Green jobs guru, Van Jones, who many of you may have had the opportunity to share the presence of at the Open Society Institute-Baltimore annual Fellowship Luncheon in 2007, would be taken aback by the innovative green-job development and Green3 programs of Civic Works, Baltimore’s service corps. Three notable programs that Civic Works operates in our cities’ row houses are: B’More Green, Cool Roofs, and EnergyReady. Each focuses on providing hands-on workforce training to unemployed and underemployed city residents while either mitigating brownfield areas or providing energy performance updates for homeowners—increasing their homes’ comfort, efficiency, and striving to save them money on their utility bills as a result of the retrofits. These are programs that we need to support in Baltimore!

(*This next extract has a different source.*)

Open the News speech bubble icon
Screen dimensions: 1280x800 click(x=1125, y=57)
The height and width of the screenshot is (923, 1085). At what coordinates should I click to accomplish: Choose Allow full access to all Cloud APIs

B’More Green is 6-week green job training program that has graduated 16 classes since 2003 under Green Projects Director, John Mello. The program provides highly marketable skills to individuals and has resulted in 90% post-program job placement for the over 250 graduates. Cool Roofs is an innovative reflective-roof installation program entering its second full year of operations. Cool Roofs provides on-the-job experiences for underemployed folks, while coating homeowner’s rooftops with a heat and solar reflecting surface—reducing heat absorption of the home, increasing comfort, and lessening demand for air conditioning. EnergyReady launched as a social enterprise, with technical help from the University of Baltimore in 2009 with a crew of 4 eager Baltimoreans who were in need of employment. EnergyReady has doubled in size and is a full home performance contracting program—providing energy audits, consultation, and direct installation of efficiency measures like weather-stripping and insulation. Civic Works is truly an excellent Green3 model organization for Baltimore to celebrate—creating economically-sustainable businesses, training our underemployed in real marketable skills, helping our homeowners make their homes more efficient, and helping our community become a healthier place to live. Go Green3, Hon!